3. The Reliability Grill: "What happens if the system crashes during a move operation?"

  • The Problem: A move is a delete from Folder A and an add to Folder B. If it crashes in between, the file is lost.
  • The SDE-2 Defense: "I would implement Journaling (Write-Ahead Logging). Before the move begins, a 'Transaction Log' is written to a persistent circular buffer. If the system crashes, the Recovery Manager reads the journal on reboot and either completes the move or rolls it back. This ensures Atomicity—the move either happens completely or not at all."

4. The Optimization Grill: "Calculating folder size recursively is slow. How do you fix it?"

  • The Problem: Our getSize() is $O(N)$ where $N$ is the number of nested files.
  • The SDE-2 Defense: "I would implement Size Propagation (Event-based updates). Each directory would maintain a cachedSize variable. Whenever a file is written to or deleted, it sends an 'Update' signal up the chain to its parent, which updates its own cache and passes the signal up. This turns getSize() into an $O(1)$ operation, moving the cost to the write operation where it's more manageable."

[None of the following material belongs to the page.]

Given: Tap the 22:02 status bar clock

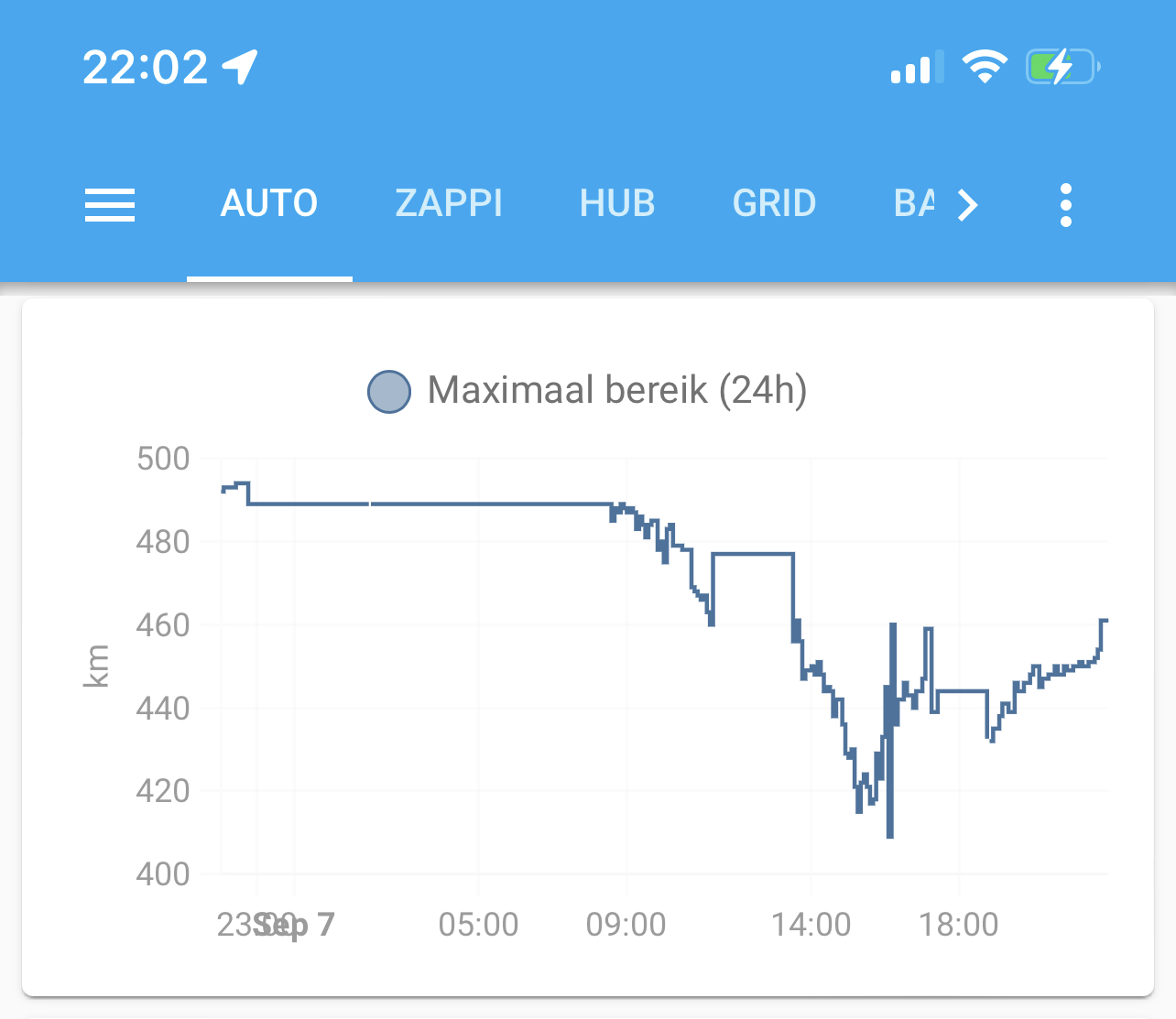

5. The "Trick" Grill: "What is the difference between a Hard Link and a Soft Link?"

  • The Problem: This tests if you understand the Inode/Identity layer.
  • The SDE-2 Defense: * "A Hard Link is a direct pointer to the same Inode. Both names are equal. The data only disappears when the 'Reference Count' in the Inode hits zero."
  • "A Soft Link (Symlink) is a special file that contains a string (the path). If the original file is moved, the Symlink points to nothing (a 'dangling pointer')."

6. The Memory Grill: "How do you handle 'Dirty' data in the Page Cache?"

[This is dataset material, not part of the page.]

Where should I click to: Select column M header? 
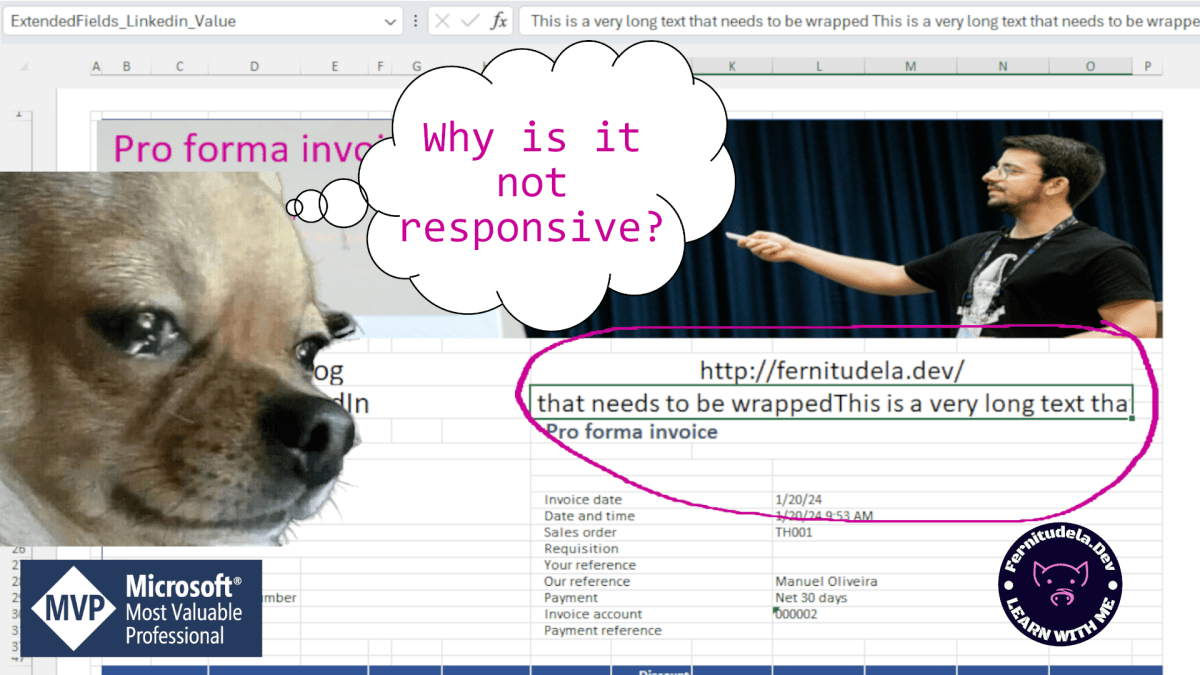910,66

  • The Problem: Writing to disk for every single byte is too slow.
  • The SDE-2 Defense: "I would use a Write-Back Cache policy. When a user writes to a file, we update the data in the Page Cache (RAM) and mark that page as 'Dirty'. A background 'Flusher' thread (like pdflush in Linux) periodically gathers all dirty pages and writes them to the disk in a single, efficient sequential operation."

Why this wins the interview

By answering with these specific terms (B-Trees, Atomicity, Lock Striping, Reference Counting), you are signaling to the interviewer that you understand how Linux (Ext4) or Windows (NTFS) actually work. You aren't just "coding a tree"; you are "designing a system."